Our Lord's body let us take together,
our Lord's body let us take together.

But, before we get too carried away, thinking this abundant life is just any ol’ life. Or, that it is a life defined in the way our popular culture and politics might define it. We need to remember, this “life with meaning” to which Jesus invites us, it is controversial and in many ways offensive. It likely doesn’t look anything like any formal meal you may have planned or attended. At Jesus’ banquet nothing quite matches up. The abundant life which Jesus gives is more like...a dinner party held in a converted living room, with hand-me-down china, mismatched napkins, and food cobbled together into a rich feast. Yes, the abundant life, the life with meaning that Jesus gives is exquisitely eclectic. It is made up of all those things which actually breathe life. Art and music and play and laughter and friendship, but also so much more. It is life lived in service, loving friend, neighbor, stranger, and enemy alike. It’s life lived caring for the widow and the orphan, the poor and the hungry. It’s life lived acknowledging our own brokenness, our sin, and our need for forgiveness and healing. It’s life lived acknowledging God in all and through all, working to heal and redeem this world. It’s life lived in community, exquisitely eclectic community. Community made up of young and old, abled and differently abled, straight and gay and transgendered, married and single and divorced and partnered, ethnically diverse, people who are broken and sinful and people who think they are not broken or sinful, all cobbled together like a rich feast. That’s the kingdom of God. That’s the life with meaning. That’s the abundant life, the life we get to live in and through the serving, crucified, death-defeating, life-giving Jesus. 

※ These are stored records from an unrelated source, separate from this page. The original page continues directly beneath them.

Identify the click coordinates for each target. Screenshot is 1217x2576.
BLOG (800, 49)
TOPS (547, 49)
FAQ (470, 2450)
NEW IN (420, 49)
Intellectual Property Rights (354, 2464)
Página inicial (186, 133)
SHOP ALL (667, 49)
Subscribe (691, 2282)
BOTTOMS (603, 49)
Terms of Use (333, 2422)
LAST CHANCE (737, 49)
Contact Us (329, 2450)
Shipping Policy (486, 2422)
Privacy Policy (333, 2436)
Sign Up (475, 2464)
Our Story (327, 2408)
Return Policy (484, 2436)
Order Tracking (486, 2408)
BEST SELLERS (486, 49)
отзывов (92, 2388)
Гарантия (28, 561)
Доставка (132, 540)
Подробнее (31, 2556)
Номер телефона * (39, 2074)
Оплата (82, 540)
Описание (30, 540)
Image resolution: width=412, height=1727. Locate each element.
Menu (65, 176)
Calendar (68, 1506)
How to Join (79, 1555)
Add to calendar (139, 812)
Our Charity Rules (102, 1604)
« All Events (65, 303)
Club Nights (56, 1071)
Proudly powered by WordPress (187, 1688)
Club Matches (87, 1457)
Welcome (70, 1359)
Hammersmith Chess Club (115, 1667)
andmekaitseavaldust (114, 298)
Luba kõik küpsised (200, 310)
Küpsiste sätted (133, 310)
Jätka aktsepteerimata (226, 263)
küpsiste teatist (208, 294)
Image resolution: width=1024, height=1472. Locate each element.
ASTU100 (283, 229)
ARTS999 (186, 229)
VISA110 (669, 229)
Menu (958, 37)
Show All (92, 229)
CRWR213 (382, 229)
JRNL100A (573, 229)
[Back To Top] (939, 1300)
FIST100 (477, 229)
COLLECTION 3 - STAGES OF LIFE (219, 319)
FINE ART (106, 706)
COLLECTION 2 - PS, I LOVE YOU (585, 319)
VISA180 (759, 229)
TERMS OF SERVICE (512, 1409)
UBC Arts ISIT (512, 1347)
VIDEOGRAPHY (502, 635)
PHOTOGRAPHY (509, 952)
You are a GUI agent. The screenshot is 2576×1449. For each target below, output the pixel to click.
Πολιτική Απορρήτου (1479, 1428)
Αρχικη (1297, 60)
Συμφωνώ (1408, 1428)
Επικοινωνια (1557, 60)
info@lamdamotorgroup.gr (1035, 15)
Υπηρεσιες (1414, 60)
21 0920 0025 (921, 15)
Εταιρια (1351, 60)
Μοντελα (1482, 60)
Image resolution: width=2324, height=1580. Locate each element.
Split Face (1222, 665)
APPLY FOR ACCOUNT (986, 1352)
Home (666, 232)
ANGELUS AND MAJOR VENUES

In Jesus' presence now we meet and rest,
in Jesus' presence now we meet and rest.
In the presence of our Lord we gather,
in the presence of our Lord we gather.

This life is here now, for you and for me. God’s Kingdom, God’s exquisitely eclectic and elegant dinner party is here now, breaking in all around us. It looks a lot like funeral receptions on Sunday afternoons and potluck suppers on Saturday nights. It looks a lot like smiling volunteers serving 229 of our hungry brothers and sisters at KARM (Knox Area Rescue Ministry). It looks a lot like writing letters to political leaders on behalf of the hungry as part of the “Bread for the World” offering of letters. It looks a lot like us gathering here to kneel and make confession, hearing words of forgiveness. It looks a lot like us gathered here praying for ourselves, each other and the world around us, and reaching across the aisle to share peace, deep peace. It looks a lot like us being willing to change, and give up some of our wants and needs in order to reach out to those who are not here, inviting them to gather with us.  It looks a lot like us -- the exquisitely eclectic, broken, dysfunctional, beautiful children of God -- gathering here together at this rich feast, as we hear the words of Jesus. “This is my body given for you. This is my blood shed for you.” 

It looks a lot like us hearing the words of promise that come from the wisdom of Jesus this very day....
Are you confused about life, don't know what's going on? 
   Come with me, oh come, have dinner with me!
I've prepared myself for you, my flesh and blood for you. 
So, leave your impoverished confusion and live! 
   Walk up the street to a life with meaning.
Walk up the street to a life with me...
for now the feast is spread.


In Jesus name. Amen.

1 Proverbs 9:1-6 from "The Message" translation, Eugene Peterson.